I’ve been reading the Bible again, in 2018 I had set a goal to read the Bible in a year and then quickly gave it up. I am trying again although I will confess I am woefully behind schedule right now. I am honestly struggling to find a new routine in the morning with puppy and have been waiting to do my reading at night and end up falling a sleep. Anyway, a few days ago the devotional for the selection from the Psalms, Psalms 18: 16-24, was describing David being surrounded by his enemies. God rescues David and, “brings him to a spacious place.”
For some reasons those words, a Spacious Place, have stuck with me. As I’ve moved through out my days dealing with the stress of work, moving and life with a 14 week old puppy I’ve found myself praying to be led to a spacious place. It has also got me to thinking about how I live life, have I retracted to a small space? Am I living a small life or am I living into the Spacious Place? Doing big things and making an impact on the lives of those around me in a positive way. Am I living up to my potential or am I falling into the trap of believing “things are hard,” and I can’t do them and choosing the easy way out? How can I create and lean into this Spacious Place that I fully believe is a place where God wants us all to live, how can I help create this place for others?

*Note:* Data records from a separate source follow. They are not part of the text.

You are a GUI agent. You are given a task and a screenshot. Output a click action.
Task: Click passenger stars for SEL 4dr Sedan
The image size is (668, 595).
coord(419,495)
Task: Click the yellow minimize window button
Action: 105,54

Lots of BIG questions that I don’t currently have the answers too, but certainly I am chewing on in my mind. I am excited to be moving into what is a truly spacious place this next week, after a failed attempt at downsizing. I am excited to be back in a larger apartment that will offer more natural light and more room for all of us (Gracie the cat, Eloise the Corgi, and me!). I am still working on ridding myself of stuff. I have no intention of moving things that have out lived there usefulness or no longer bring me joy (thank you Marie Kondo). I want a space that is open and light and comfortable and that will allow me to live into the Spacious Place, where I know I belong.
I feel like I have lived the past year of my life in a narrow and unfocused way. That while I do have big goals and big dreams I’ve not pursued them with intent and been bold and gone after them. I feel like it is time again to spread my wings and find the joy and light in life. To step into the Spacious Place that God has created for me and claim it as my own.